- **TASK INSTRUCTIONS**
Transcribe the data below verbatim from the line with "Task: Open the Print icon" to the line with "You are a computer-use agent. This". Include both of those lines.

- **RECORD EXTRACTS**

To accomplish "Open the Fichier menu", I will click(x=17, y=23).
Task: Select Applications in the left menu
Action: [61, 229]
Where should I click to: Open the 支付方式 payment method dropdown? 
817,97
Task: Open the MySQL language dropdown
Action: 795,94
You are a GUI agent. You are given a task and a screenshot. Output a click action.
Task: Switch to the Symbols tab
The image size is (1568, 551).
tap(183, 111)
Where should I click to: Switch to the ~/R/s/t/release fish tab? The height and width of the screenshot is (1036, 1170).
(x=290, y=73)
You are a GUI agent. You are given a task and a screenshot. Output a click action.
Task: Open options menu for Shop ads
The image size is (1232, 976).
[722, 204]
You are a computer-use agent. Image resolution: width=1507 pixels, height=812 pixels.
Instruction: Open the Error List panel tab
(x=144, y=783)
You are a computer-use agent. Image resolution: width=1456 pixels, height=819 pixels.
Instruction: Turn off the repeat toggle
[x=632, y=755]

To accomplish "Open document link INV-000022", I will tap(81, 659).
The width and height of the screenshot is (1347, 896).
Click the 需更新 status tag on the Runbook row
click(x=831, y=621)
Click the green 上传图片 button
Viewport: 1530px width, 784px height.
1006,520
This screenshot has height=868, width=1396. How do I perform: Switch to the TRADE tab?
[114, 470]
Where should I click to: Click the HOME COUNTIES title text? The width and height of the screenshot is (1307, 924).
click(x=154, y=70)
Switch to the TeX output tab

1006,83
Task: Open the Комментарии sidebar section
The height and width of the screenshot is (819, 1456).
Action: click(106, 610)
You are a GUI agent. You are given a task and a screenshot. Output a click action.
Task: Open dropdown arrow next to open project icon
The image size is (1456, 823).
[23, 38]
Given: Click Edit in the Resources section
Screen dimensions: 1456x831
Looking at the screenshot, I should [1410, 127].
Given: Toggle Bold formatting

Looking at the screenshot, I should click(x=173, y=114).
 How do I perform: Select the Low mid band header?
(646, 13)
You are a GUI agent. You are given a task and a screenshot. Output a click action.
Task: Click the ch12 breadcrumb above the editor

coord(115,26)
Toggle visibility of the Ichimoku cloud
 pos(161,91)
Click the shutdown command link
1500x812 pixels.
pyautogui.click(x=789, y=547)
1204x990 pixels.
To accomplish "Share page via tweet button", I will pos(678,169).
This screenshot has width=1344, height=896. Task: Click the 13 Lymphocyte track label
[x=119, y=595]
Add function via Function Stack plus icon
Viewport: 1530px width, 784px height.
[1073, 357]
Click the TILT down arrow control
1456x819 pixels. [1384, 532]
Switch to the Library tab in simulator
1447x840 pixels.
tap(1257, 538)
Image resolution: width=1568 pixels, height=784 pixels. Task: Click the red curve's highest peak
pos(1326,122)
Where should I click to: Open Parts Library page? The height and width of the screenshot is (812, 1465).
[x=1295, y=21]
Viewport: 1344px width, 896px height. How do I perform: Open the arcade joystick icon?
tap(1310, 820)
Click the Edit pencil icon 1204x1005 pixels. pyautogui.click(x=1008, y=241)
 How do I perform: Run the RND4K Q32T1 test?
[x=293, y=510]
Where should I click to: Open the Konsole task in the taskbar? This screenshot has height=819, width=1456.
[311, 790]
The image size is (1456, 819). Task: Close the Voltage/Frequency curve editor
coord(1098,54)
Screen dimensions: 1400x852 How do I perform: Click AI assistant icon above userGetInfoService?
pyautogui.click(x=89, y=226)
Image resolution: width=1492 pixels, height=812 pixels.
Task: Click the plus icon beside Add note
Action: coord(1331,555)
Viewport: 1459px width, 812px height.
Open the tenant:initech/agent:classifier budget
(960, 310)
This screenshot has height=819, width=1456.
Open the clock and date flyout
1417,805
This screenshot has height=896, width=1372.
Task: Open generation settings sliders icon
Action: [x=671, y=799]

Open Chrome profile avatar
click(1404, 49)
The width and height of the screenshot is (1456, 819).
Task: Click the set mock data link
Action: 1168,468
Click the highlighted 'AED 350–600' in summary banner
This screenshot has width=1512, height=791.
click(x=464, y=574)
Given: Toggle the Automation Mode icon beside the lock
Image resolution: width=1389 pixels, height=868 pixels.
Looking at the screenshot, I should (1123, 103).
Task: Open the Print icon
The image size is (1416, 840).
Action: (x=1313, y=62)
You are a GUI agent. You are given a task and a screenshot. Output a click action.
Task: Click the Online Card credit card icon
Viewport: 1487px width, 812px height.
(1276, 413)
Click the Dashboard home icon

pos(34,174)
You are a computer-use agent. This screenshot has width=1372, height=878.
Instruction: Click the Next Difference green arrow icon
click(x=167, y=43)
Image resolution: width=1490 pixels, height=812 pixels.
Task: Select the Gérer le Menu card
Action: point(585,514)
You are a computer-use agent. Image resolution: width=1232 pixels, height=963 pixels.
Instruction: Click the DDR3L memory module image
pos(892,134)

- **WRITTEN SOLUTION**
Task: Open the Print icon
The image size is (1416, 840).
Action: (x=1313, y=62)
You are a GUI agent. You are given a task and a screenshot. Output a click action.
Task: Click the Online Card credit card icon
Viewport: 1487px width, 812px height.
(1276, 413)
Click the Dashboard home icon

pos(34,174)
You are a computer-use agent. This screenshot has width=1372, height=878.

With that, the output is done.